■ **Written exercise**:
Transcribe the whole forum discussion on whether Swiss tournaments should pair players by rating, word for word.

Topic 3 from yesterday's PoB show:

  1. 3. Should swiss tournaments use ratings in making pairings?

dpruess took the position that players should be assigned random pairing numbers for the sake of pairings, rather than being in order of rating.

dpruess

yay! you agree!!

Golbat

Yes, ratings are necessary for pairings.

Imagine a large club-level swiss tourney (with 1000+ participants) in which Magnus Carlsen and Vladimir Kramnik participate. Let's say that Carlsen and Kramnik are randomly paired with each other in Round 1. Suddenly, one or both of these GMs has a good chance of not taking first place, when theoretically they should have tied for first (won all their games).

While this would give lower rated players a better shot at winning money, I think that the tournament result should reflect the players' performance as opposed to the luck of the draw.

Golbat
BorgQueen wrote:

In the same situation, isn't it a lot more likely that the two top rated players are going to be paired together if they are paird by rating and not random??!  

I think you just argued the case for random pairings quite well.


That's why I specified a large club-level tourney.

If there are enough rounds for Carlsen and Kramnik to play each other eventually, then the pairings don't matter at all, since the top players will end up facing against each other regardless of how they are seeded.

But in a really big tournament like the World Open, there are usually not enough rounds for the top players to play each other, and that's where seeding counts.

qixel

The current standard Swiss system certainly has its problems...although it has the benefits of an established tradition.  But I wonder if a random-pairing system is much better.

Perhaps the McMahon Pairing system should be looked at for chess.  This system is currently the standard for Go tournaments in the New World and Europe.  Rather than having me explain it imperfectly in my own words, here is a link the KGS Go site with a full explanation.

Amy

ilmago

In usual Swiss tournaments with pairing by rating, the top players will usually have to try to win the first couple of rounds relatively easily, then around the middle of the tournament, the best players will meet on the top boards, and finally in the last rounds, they will keep facing more or less the strongest opposition.

■ **Material provided**:
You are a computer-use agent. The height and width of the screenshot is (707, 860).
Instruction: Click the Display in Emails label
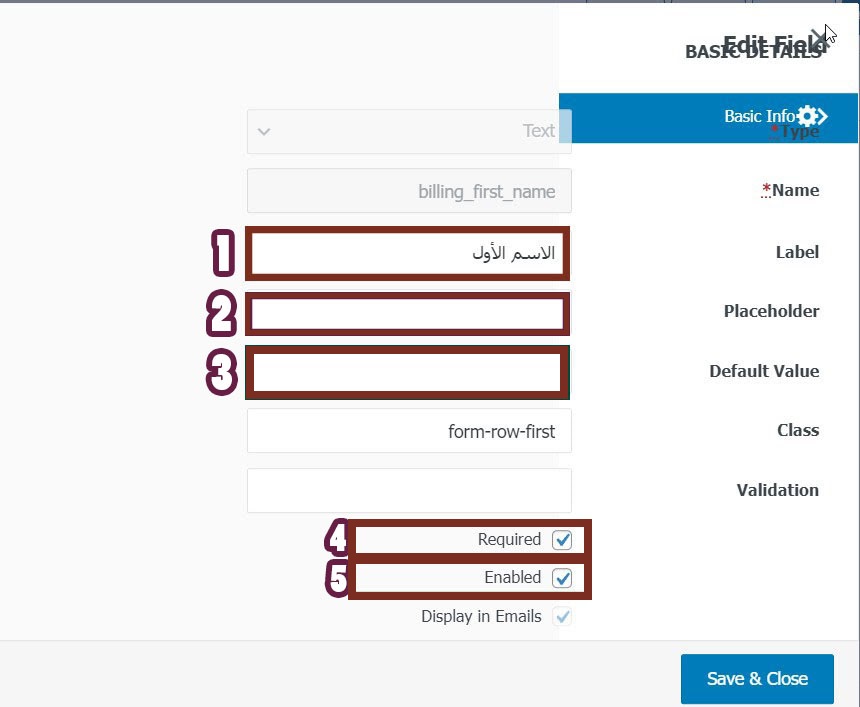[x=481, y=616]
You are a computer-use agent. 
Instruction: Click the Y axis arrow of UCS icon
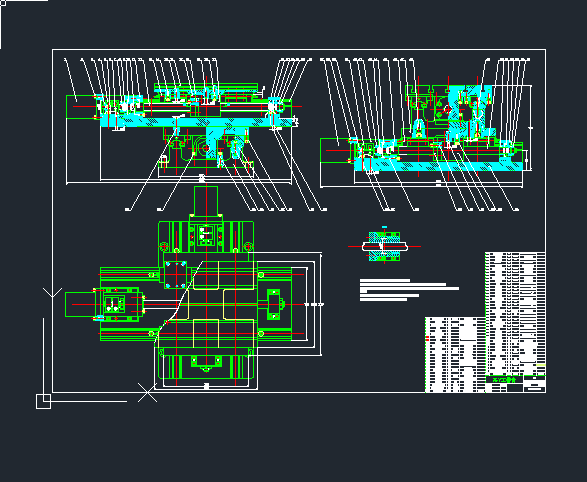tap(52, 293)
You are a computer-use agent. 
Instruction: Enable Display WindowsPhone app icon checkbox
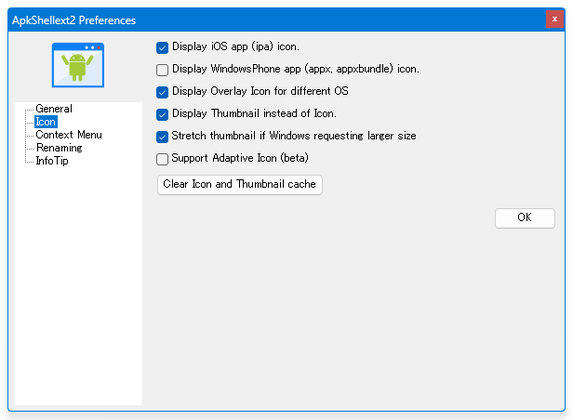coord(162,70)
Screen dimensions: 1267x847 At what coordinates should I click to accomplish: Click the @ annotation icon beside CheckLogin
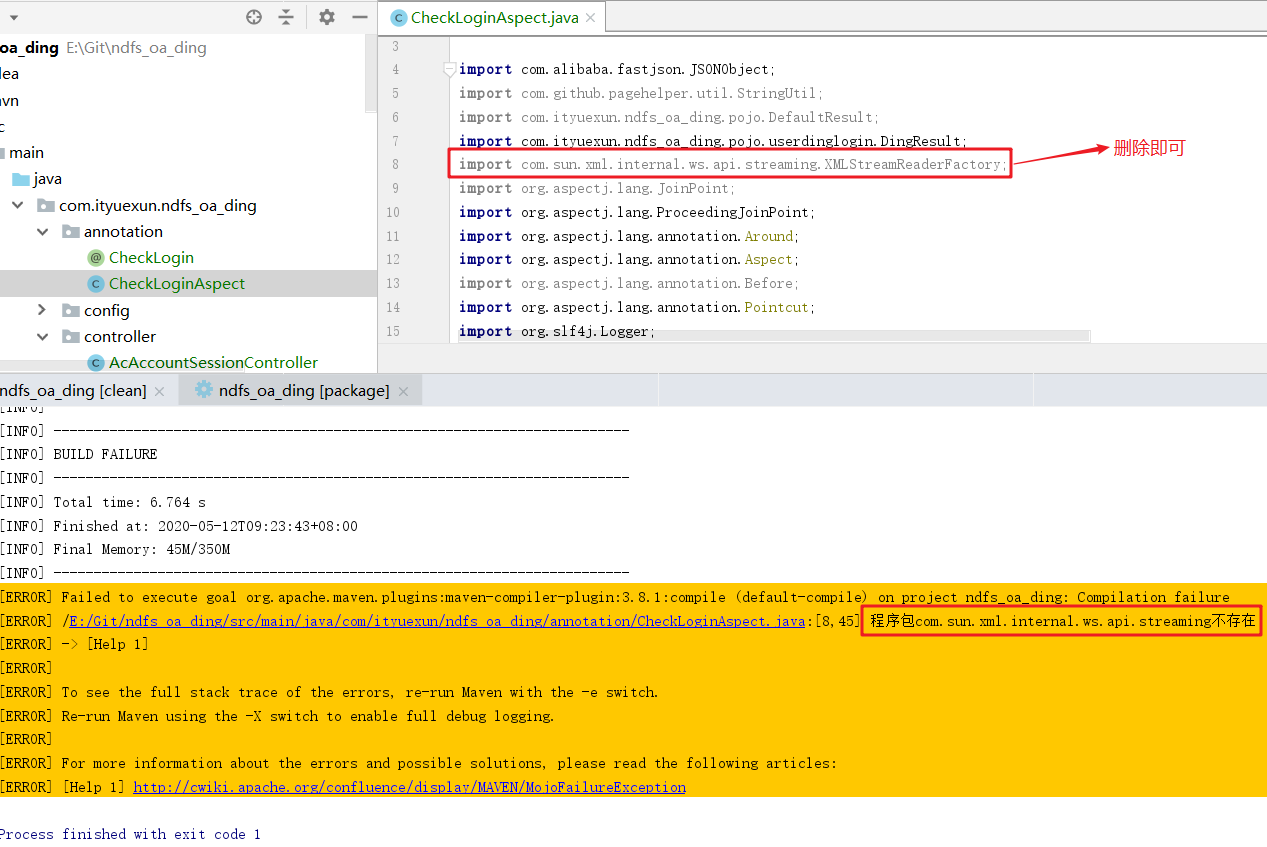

■ **Output for this task**:
Topic 3 from yesterday's PoB show:

  1. 3. Should swiss tournaments use ratings in making pairings?

dpruess took the position that players should be assigned random pairing numbers for the sake of pairings, rather than being in order of rating.

dpruess

yay! you agree!!

Golbat

Yes, ratings are necessary for pairings.

Imagine a large club-level swiss tourney (with 1000+ participants) in which Magnus Carlsen and Vladimir Kramnik participate. Let's say that Carlsen and Kramnik are randomly paired with each other in Round 1. Suddenly, one or both of these GMs has a good chance of not taking first place, when theoretically they should have tied for first (won all their games).

While this would give lower rated players a better shot at winning money, I think that the tournament result should reflect the players' performance as opposed to the luck of the draw.

Golbat
BorgQueen wrote:

In the same situation, isn't it a lot more likely that the two top rated players are going to be paired together if they are paird by rating and not random??!  

I think you just argued the case for random pairings quite well.


That's why I specified a large club-level tourney.

If there are enough rounds for Carlsen and Kramnik to play each other eventually, then the pairings don't matter at all, since the top players will end up facing against each other regardless of how they are seeded.

But in a really big tournament like the World Open, there are usually not enough rounds for the top players to play each other, and that's where seeding counts.

qixel

The current standard Swiss system certainly has its problems...although it has the benefits of an established tradition.  But I wonder if a random-pairing system is much better.

Perhaps the McMahon Pairing system should be looked at for chess.  This system is currently the standard for Go tournaments in the New World and Europe.  Rather than having me explain it imperfectly in my own words, here is a link the KGS Go site with a full explanation.

Amy

ilmago

In usual Swiss tournaments with pairing by rating, the top players will usually have to try to win the first couple of rounds relatively easily, then around the middle of the tournament, the best players will meet on the top boards, and finally in the last rounds, they will keep facing more or less the strongest opposition.